EUR/USD Has Quietly Gone Bid This Week

in #forex5 years ago

The last few days have been the most volatile since Q4 2018 for stocks. Many world indices have given up 2020 gains (some from all-time highs) and are currently trading lower for the year. With stocks moving lower, one currency pair that has been quietly moving higher is the EUR/USD.

In a time long ago before negative rates, U.S. stocks and EUR/USD moved together. However, once the ECB lowered rates into negative territory, the euro became a funding currency. This is known as a “Carry Trade.” People borrow euros at negative rates and buy riskier assets (this has been done with yen for years, which is why USD/JPY and the S&P 500 often move together). However, now that stock markets have been hit over recent days, people who are selling stocks (the riskier asset) need to buy back euros (the funding currency). The is know as “Unwinding of Carry Trade.”

Notice on the chart below that since the beginning of February, as stocks have been grinding higher, EUR/USD was moving lower. On February 20 (green vertical line) the correlation coefficient was -.90. For reference, a correlation coefficient of -1.00 is a perfectly negative correlation, meaning the as stocks move up (or down), EUR/USD moves down (or up) in lockstep. (Although the correlation coefficient has been moving higher the last few days, it is still negative. The fact that it is increasing just means that stocks have been moving lower at a faster pace than EUR/USD has been moving higher.)

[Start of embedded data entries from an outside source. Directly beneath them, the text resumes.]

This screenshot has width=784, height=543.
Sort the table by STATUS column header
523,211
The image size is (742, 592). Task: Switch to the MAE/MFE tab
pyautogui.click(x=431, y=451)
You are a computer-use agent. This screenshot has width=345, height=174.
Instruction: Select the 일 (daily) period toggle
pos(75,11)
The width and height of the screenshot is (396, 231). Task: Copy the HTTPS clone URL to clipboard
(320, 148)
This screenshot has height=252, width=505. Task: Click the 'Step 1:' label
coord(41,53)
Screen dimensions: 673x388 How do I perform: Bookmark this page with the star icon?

Daily EUR/USD Daily EUR/USDSource: Tradingview, CME, FOREX.com

As a reminder, EUR/USD has been trading in a falling wedge since mid-2018. After a failed attempt to break higher out of the wedge this year, price formed a head-and-shoulders pattern and broke back into the wedge, reaching the head-and-shoulders target. As we have often noted, if price fails to break out of one side of a pattern, it often tests the other side. This is precisely what happened here as EUR/USD traded down near the bottom trendline of the falling wedge and the 127.2% Fibonacci extension from the October 1 lows to the December 31 highs near 1.0780. The pair bounced over the last few days to previous support (now acting as resistance) near 1.0880 as stocks sold off. This also allowed for the oversold RSI to move back into neutral territory.

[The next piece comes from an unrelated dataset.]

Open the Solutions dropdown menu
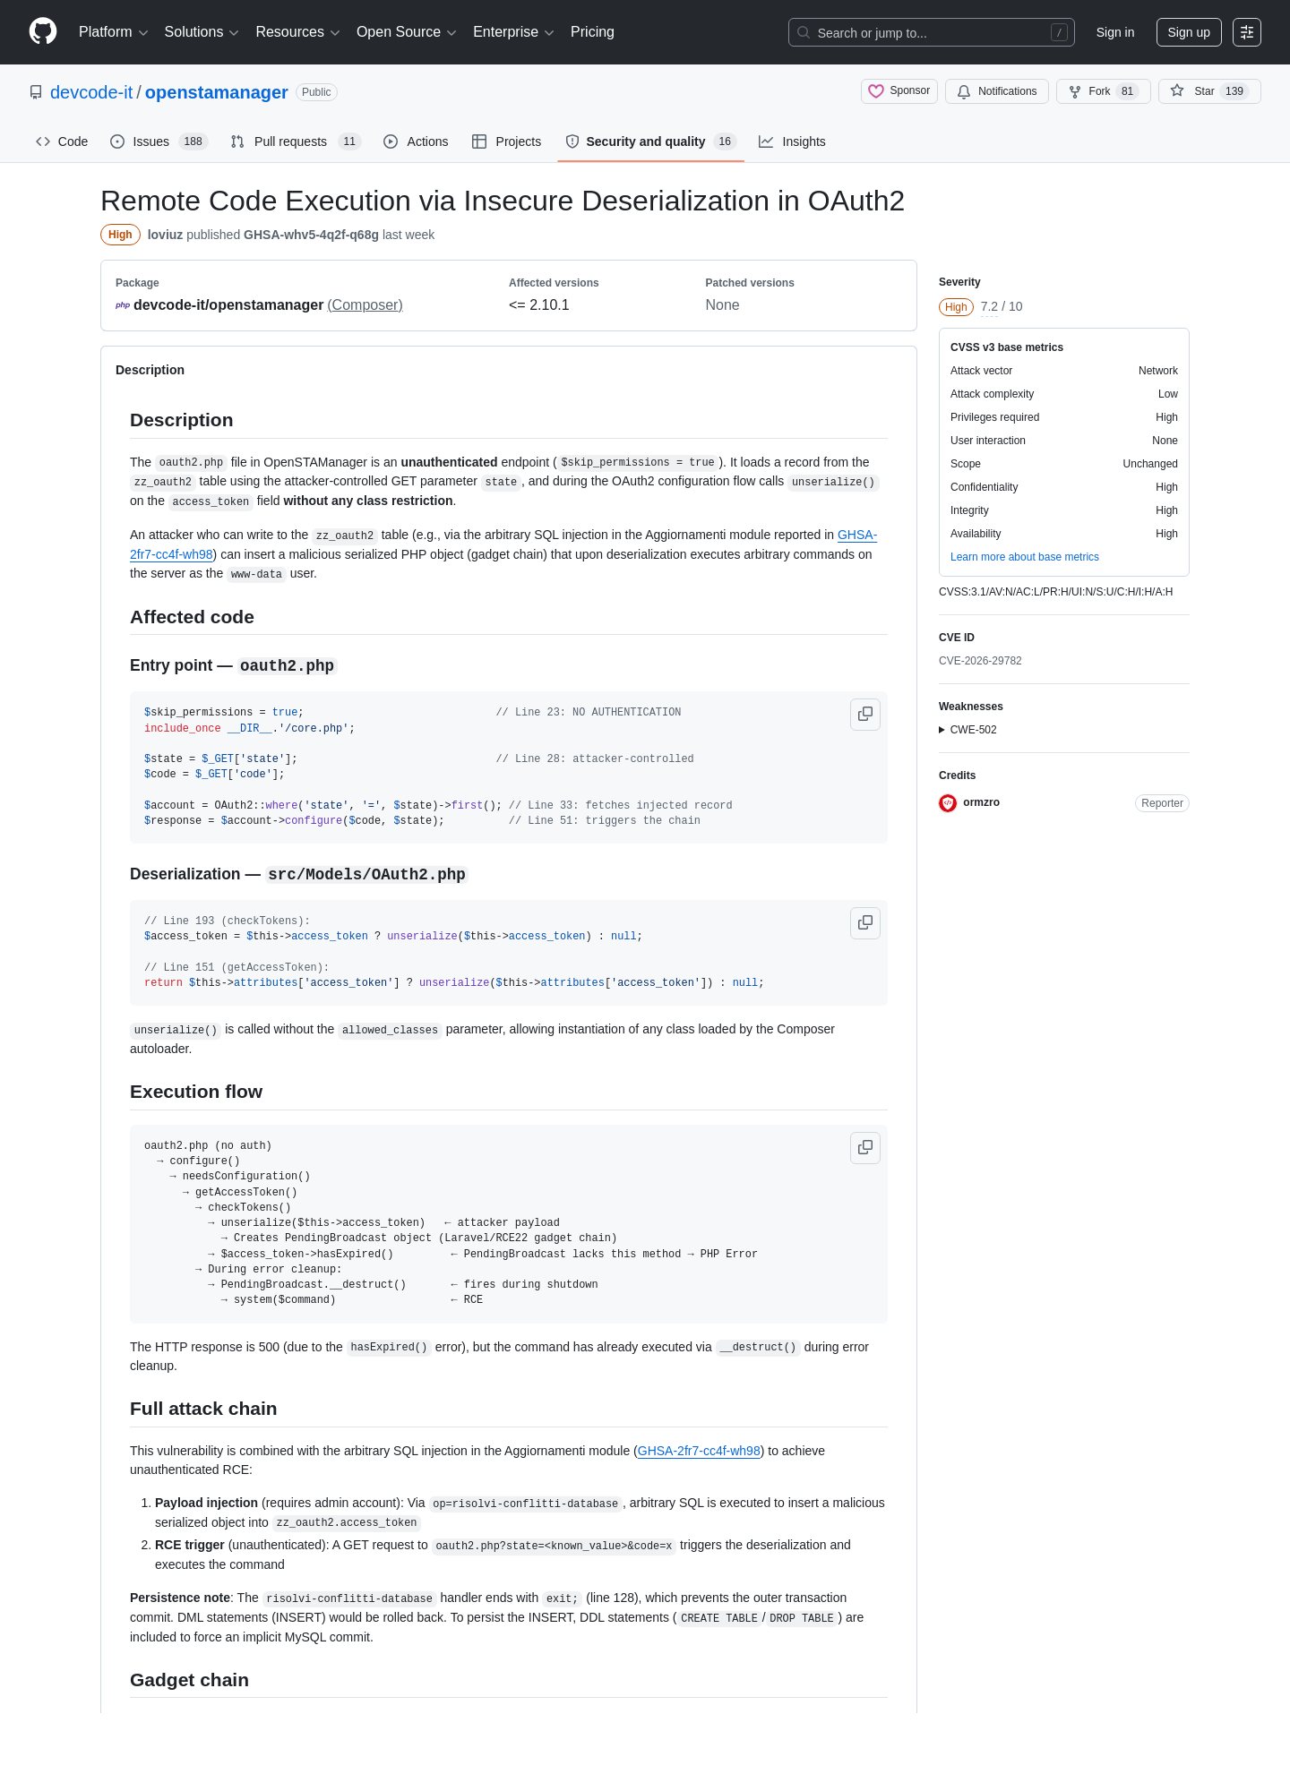tap(202, 32)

Daily EUR/USD Daily EUR/USDSource: Tradingview, FOREX.com

On a 240-minute timeframe, EUR/USD has retraced from the January 31 highs to the February 20 lows to the 38.2% retracement level near 1.0900, forming a flag pattern. The target for the pattern, if it breaks lower from here, is near 1.0600. However, price must pass through support near 1.0780 and two channel trendlines (on the daily) and the 161.8% Fibonacci extension from the Sept.-Dec. timeframe (on the daily chart) to reach that level. Resistance above at recent highs near 1.0900. Above there is horizontal resistance and the 50% retracement from the Jan. 31 -Feb. 20 timeframe near 1.0940/50, and then horizontal resistance near 1.1000.

4-Hour EUR/USD 4-Hour EUR/USDSource: Tradingview, FOREX.com

Today’s candle on a daily chart is currently a doji, or candle of indecision. As long as the ECB keeps rates negative, the euro will be used as a funding currency. In the near term, in the absence of large economic data discrepancies, the value of EUR/USD is likely to be driven by stocks. And as we have seen over the past few days, the value of stocks has been driven by the coronavirus.